Tükeniş Alametleri

29 Aralık 2013 Pazar

NTV, Başbakan’ın konuşması bitmeden yayını kesince anladım yolun sonuna gelindiğini...
Bir de sadık patronunun, “İnsanoğlu akışkandır” diye özetlenebilecek yılbaşı mesajından...
Nicedir hazırolda duran sermaye çevreleri, “Böyle gitmiyor” diye akışkanlaşıyorsa, yarın hesap sorulacağından korkan bürokratlar panik halinde saf değiştiriyorsa, düne kadar baştacı edilen gazeteler “Sen de çok oldun” korosuna dönüşüyorsa...
“Borsa” denilen tapınak tenhalaşmışsa, “sıcak para” denilen yara bandının gözü dışardaysa, gidişatı sezen mürettebat, filikalara atlayıp gemiyi terk etmeye başladıysa, anlayın, yolun sonunun yaklaştığını...
Tepkiniz, su alan delikleri tamir etmek değil de gidenleri “Hain” ilan etmekse, sonunuz hızlandı demektir.

***

Tükenişin başka alametleri de var:
Öfkeyle şişen yanaklar, nefret kusan dudaklar, kibir yüklü nutuklar mesela...
“Bütün dünya karşımda” paranoyası...
“Yedirtmem” inatlaşması...
Sağlıklı düşünme yetisinin yitişini belgeleyen sürekli taarruz politikası...
En yakınım dediklerine, “Kendi ipini çek” çağrısı...
Beraber ıslanmadık mı biz bu yollarda” cevabı gelince
“Yazıklar olsun” suçlaması...
Çevrenin günbegün boşalması, sağduyulu seslerin hiç duyulmaz olması, huzura sadece “Ne güzel bağırdınız hünkârım” diyenlerin alınması...
Hünkârın ha bire “kefen”i hatırlatması...
Tarih kitapları, Atilla’dan İskender’e, Hitler’den Stalin’e bütün tek adam iktidarlarının final bölümünde bunları yazıyor.

***

Sırtı duvara dayanmış halde, çevresini saranlara kılıç sallayan birinden sağlıklı düşünmesini beklemek zor.
“Bugün bana saldıran yargıyı ben politikaya soktum. Çocuklarımızın evlerini basan polisi, iktidar ortaklarıma ben teslim ettim.
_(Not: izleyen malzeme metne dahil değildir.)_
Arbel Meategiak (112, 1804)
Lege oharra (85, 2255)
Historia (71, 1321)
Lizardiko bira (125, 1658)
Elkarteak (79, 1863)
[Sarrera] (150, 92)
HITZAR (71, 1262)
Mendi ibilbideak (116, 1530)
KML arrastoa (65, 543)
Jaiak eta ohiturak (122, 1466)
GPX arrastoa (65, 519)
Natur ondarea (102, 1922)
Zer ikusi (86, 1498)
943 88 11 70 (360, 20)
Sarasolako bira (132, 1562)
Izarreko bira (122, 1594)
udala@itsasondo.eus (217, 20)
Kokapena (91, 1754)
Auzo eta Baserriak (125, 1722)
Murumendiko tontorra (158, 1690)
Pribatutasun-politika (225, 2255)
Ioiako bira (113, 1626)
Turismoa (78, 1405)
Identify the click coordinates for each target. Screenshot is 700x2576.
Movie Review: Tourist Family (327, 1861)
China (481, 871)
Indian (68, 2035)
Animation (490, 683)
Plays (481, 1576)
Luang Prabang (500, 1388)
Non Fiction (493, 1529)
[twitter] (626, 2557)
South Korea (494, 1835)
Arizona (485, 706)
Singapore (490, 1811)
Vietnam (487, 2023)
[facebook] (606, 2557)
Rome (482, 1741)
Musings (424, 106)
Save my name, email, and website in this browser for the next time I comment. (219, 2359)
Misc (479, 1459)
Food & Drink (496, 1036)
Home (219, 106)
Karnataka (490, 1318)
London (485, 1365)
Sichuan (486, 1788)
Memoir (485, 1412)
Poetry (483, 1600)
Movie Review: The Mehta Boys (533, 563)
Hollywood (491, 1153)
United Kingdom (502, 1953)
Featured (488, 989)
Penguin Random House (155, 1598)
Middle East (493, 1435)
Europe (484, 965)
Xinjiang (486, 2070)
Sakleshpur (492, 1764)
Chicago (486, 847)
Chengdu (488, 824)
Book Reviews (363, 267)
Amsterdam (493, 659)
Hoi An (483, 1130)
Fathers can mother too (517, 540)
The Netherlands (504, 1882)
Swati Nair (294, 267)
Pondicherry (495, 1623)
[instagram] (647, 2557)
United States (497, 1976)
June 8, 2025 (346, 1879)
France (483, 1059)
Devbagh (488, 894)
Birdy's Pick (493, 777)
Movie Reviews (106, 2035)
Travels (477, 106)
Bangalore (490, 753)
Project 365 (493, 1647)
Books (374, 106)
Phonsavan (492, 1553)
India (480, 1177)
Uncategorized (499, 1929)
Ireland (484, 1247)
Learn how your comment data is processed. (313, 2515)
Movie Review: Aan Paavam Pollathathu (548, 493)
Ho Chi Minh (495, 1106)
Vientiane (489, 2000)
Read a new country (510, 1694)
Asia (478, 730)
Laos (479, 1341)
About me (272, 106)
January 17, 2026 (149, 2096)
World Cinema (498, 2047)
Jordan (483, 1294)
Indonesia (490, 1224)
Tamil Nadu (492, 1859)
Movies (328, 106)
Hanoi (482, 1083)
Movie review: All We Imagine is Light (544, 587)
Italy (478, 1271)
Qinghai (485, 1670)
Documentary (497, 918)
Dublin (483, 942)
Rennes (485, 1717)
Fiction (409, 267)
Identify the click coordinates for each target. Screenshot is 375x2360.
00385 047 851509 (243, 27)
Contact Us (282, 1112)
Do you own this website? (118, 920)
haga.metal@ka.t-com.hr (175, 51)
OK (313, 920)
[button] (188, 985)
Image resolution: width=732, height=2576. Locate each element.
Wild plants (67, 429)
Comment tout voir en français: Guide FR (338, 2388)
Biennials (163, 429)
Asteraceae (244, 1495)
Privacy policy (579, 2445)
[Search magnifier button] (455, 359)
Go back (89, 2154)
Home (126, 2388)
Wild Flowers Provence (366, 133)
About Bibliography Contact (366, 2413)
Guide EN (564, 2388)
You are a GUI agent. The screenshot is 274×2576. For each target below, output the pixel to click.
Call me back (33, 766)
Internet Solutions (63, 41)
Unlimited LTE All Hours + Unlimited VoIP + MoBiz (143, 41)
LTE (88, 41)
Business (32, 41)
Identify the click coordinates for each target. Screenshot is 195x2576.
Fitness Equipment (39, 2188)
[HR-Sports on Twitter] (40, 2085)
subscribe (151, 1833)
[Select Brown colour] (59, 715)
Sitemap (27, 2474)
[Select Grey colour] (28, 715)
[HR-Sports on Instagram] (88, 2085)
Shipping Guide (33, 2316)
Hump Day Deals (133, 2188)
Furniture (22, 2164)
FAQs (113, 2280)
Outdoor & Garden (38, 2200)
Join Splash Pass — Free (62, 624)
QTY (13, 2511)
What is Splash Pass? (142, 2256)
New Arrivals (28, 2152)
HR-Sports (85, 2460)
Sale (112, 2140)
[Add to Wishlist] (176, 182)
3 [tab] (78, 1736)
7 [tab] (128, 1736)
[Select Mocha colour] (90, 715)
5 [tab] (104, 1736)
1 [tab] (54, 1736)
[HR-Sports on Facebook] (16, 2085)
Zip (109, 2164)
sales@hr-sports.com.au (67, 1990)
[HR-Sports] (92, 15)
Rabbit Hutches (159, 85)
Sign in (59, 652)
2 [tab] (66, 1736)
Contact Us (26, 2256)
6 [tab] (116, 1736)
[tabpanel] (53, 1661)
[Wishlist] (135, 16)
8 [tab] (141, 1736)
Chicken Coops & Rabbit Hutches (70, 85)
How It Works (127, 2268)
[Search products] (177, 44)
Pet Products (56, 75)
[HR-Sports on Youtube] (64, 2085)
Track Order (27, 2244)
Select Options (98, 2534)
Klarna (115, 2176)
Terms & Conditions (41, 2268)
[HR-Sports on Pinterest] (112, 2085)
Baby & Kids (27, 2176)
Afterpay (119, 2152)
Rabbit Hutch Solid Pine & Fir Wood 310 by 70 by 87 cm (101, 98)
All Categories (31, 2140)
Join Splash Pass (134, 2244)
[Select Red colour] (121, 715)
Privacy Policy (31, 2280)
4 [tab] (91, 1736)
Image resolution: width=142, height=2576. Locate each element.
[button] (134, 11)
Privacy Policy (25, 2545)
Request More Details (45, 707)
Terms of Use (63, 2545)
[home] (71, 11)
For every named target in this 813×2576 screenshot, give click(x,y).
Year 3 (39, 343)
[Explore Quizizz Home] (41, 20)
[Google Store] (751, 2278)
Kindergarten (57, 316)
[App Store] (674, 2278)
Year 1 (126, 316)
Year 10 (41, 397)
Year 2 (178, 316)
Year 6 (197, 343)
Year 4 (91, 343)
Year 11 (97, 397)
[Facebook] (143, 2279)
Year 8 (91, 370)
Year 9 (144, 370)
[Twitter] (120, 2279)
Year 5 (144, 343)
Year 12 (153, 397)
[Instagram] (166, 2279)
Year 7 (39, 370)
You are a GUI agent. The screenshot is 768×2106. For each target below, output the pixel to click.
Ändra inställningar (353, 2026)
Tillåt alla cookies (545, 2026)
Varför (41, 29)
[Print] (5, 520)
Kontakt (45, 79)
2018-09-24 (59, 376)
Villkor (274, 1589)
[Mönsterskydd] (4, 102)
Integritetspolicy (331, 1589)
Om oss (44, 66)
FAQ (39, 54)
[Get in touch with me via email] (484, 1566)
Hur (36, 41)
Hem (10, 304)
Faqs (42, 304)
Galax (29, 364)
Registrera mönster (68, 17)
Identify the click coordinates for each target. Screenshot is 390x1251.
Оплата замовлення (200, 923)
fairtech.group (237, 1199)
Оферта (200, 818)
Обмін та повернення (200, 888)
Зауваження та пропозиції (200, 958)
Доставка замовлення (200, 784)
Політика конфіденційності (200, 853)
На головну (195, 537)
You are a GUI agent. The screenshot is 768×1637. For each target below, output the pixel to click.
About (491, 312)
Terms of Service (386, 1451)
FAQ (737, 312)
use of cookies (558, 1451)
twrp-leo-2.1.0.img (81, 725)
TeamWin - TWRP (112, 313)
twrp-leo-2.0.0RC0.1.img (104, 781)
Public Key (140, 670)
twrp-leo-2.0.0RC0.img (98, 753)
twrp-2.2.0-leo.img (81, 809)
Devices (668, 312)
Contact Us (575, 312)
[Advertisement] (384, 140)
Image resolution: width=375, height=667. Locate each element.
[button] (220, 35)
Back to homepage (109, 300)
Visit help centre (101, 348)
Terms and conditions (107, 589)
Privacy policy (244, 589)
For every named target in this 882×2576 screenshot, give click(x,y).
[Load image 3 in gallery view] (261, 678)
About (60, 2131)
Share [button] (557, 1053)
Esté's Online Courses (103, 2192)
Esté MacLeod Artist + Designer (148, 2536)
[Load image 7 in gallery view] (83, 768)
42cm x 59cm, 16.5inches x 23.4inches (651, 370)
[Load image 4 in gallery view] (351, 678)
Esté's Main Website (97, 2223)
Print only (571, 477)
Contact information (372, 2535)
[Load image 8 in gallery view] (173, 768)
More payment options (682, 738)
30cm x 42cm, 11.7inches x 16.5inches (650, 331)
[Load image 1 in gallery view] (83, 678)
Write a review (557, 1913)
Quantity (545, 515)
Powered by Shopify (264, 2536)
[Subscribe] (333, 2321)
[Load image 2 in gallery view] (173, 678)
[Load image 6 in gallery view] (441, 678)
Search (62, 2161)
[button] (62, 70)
Bir günde muhalifim haline gelen medya benim eserim. O banka müdürlerine paraları eve yığacak cesareti ben verdim. Çevremde sağduyu telkin edenlere güvenmedim, hepsini tepeledim” diye düşünmesi zor.
Yenik zihin, olsa olsa “Öyle mucizeler yarattım ki kıskanç düşmanlar çekemedi” diye bakar.
İnönü’nün deyişiyle “suçluların telaşı içinde” öfke kusar.
“O kadar tehlikeliysem Batı niye 10 sene alkış tuttu” sorusunu sormaz.
Bugün “paralel devlet”, “iç tehdit”, “dini kullanan çete reisi” dediği adam için, daha geçen sene “Dön gel, hasretinden yanıyoruz” konuşması yaptığını hatırlamaz.
“Bir gün mağdur-bir gün mağrur” oyununun artık seyirci çekmediğini anlamaz.
“Küresel güçler başarısını çekemedi” dediği banka genel müdürünün evinde balya balya dolarların ne aradığına bakmaz.
Yapabildiği, eleştirilere kulak tıkayıp kitlelere sığınmak, onların tezahüratına kanmak, bu illüzyondan medet ummaktır.
Oysa bu bir tuzaktır.
Tarihten biliyoruz ki, kitlelerin “Bizi bırakıp gitme” yakarışı ile “Çek git artık” çığlığı arasında sanılandan kısa bir süre vardır.

***

Ne dış güçlere ajanlık yapan bedduacı çete, ne faiz lobisi, ne savaş lordları...
Başbakan, kibrin küreğiyle kazdı kendi kabrini...
Ağıdı, “Kendim ettim, kendim buldum” olmalıdır.

KULAĞIMIZA GELİYOR
Duyuyoruz:
Hükümetten umudu kesen cemaat, yeni işbirlikleri arıyormuş.
Muhalif partilerle, muhtelif iktidar alternatifleri pişiriliyormuş.
Daha önce Ecevit’e aracılık yapmış birileri devreye giriyormuş.
“Başka türlü iktidar olamayacağız” diye düşünenler, her gece Mehtap’a bakıp hayale dalıyormuş.
Hizmet’te kusur edilmiyormuş.
Erdoğan’ın tecrübesi gösterdi ki, cemaat desteğiyle hükümet olunabiliyor, ama iktidar olunamıyor.
Bürokrasiye, yargıya, polise, istihbarata yerleşen güç, sıkıldığı zaman üstündeki süvariyi deviriveriyor.
Zoraki nikâhlar çabuk dağılıyor.
İlkeli siyasete, belki hiç olmadığı kadar ihtiyaç var.